[WHAT THE EXERCISE ASKS]: Reproduce word for word the lines between the one containing "This screenshot has height=400, width=600." and the end of the entries below, both inclusive; leave out pictures.

PROVIDED RECORDS: Begin

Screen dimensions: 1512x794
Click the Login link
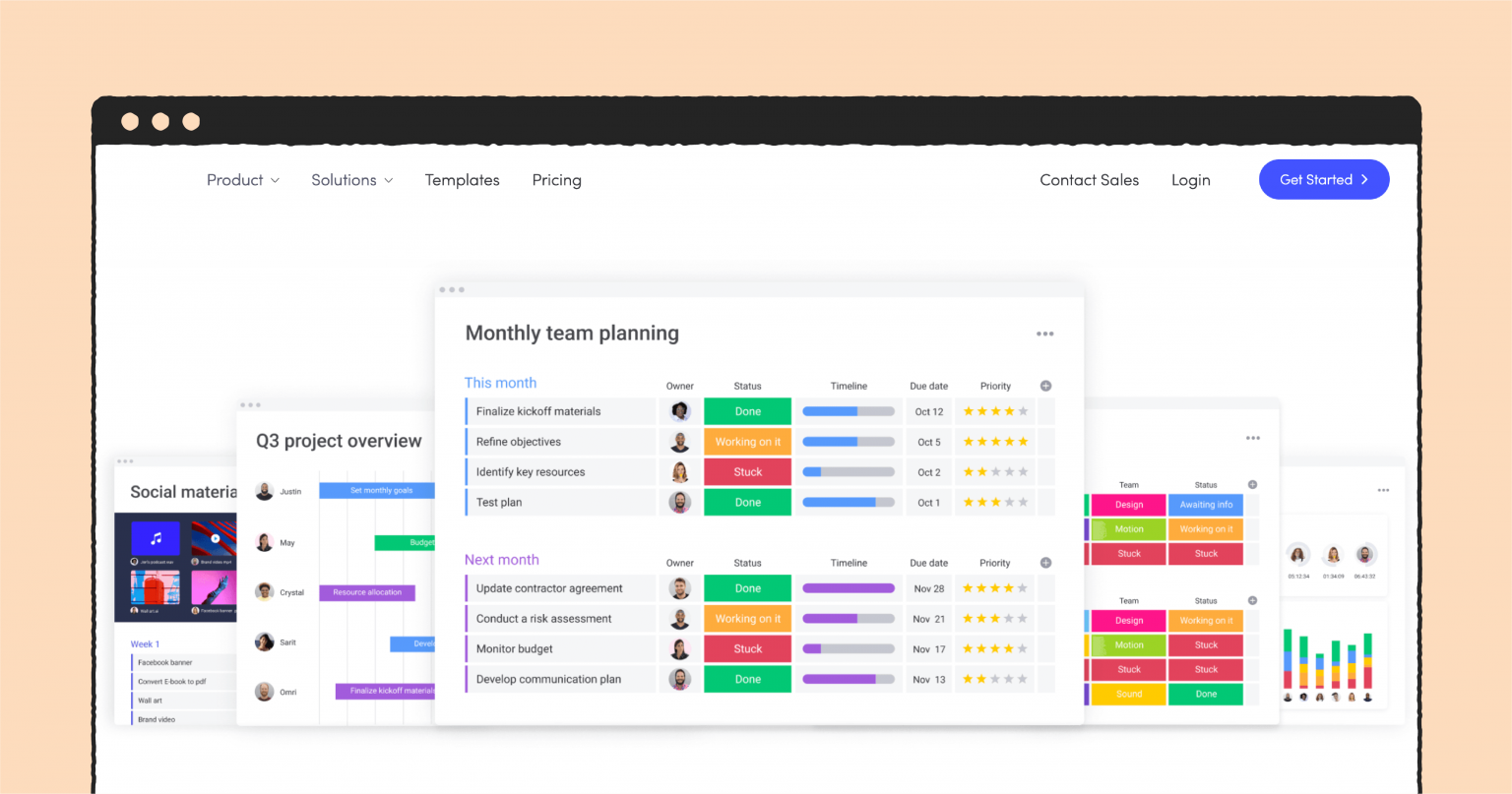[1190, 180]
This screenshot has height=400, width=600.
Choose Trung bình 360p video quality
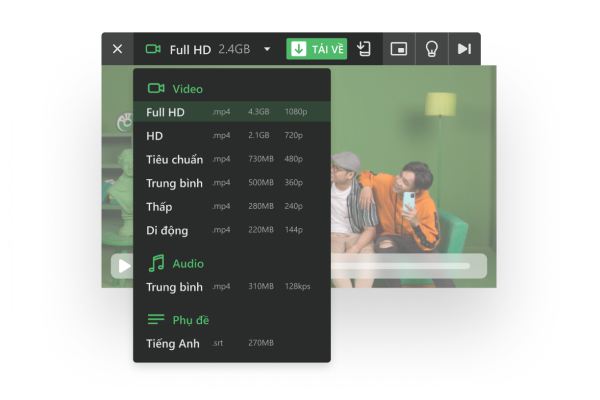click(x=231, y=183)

PROVIDED RECORDS: End

[WRITTEN ANSWER]:
This screenshot has height=400, width=600.
Choose Trung bình 360p video quality
click(x=231, y=183)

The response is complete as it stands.